◆ ASSIGNMENT
When the string "tree" appears in a line of the records, show the whole line.

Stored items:
--------------------------------------------------

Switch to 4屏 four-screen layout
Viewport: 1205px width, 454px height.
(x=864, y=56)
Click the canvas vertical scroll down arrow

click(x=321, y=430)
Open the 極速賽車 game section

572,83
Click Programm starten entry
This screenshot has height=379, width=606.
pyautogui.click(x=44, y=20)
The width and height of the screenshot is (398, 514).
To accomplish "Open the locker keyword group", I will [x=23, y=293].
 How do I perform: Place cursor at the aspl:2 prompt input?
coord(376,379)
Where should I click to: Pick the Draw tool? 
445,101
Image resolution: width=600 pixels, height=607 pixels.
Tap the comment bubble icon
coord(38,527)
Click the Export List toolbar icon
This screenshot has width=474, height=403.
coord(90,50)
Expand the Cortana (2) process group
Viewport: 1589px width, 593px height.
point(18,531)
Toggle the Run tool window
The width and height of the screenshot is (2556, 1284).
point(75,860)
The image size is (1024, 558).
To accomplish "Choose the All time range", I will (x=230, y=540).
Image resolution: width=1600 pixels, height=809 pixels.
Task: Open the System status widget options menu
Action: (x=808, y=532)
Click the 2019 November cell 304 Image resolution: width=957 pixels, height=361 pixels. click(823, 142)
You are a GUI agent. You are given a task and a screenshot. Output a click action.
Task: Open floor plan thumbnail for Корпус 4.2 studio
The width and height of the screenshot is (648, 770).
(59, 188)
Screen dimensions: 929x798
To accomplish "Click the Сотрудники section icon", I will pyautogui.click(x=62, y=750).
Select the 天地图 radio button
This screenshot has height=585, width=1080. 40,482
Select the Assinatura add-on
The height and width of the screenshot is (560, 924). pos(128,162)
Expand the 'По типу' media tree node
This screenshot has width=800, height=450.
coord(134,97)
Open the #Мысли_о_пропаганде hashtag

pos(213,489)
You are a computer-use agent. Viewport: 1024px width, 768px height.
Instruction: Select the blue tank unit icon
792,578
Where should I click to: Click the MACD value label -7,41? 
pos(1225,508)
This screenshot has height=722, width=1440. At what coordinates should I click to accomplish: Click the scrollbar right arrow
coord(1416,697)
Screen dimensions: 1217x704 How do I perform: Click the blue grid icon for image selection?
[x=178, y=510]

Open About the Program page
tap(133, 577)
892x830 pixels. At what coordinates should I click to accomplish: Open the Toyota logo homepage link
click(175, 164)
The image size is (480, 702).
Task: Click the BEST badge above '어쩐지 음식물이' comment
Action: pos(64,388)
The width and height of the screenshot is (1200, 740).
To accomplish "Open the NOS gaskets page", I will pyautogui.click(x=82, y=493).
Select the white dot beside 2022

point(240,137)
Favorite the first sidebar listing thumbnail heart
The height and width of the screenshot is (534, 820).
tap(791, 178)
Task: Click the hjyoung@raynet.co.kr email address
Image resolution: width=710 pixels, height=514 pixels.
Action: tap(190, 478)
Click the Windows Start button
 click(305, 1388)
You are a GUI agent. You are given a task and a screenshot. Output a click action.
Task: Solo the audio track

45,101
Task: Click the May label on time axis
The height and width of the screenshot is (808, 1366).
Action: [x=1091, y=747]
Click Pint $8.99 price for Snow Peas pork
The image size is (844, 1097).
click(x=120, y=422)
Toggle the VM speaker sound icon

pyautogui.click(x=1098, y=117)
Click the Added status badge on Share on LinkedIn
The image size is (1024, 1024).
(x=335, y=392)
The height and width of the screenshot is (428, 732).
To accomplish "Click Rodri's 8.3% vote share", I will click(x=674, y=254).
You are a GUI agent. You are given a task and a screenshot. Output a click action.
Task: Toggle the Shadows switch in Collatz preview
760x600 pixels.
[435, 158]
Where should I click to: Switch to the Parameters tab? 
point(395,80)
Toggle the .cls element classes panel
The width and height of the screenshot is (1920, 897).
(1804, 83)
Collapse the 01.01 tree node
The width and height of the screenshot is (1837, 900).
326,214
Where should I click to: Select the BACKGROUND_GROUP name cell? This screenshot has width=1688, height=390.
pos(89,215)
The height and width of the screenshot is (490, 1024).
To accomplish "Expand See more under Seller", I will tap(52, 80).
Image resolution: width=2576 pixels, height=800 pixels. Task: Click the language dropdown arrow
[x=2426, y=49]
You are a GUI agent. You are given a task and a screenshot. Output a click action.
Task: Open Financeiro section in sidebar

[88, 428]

--------------------------------------------------

◆ RESULT OF THE EXERCISE
Expand the 'По типу' media tree node
Collapse the 01.01 tree node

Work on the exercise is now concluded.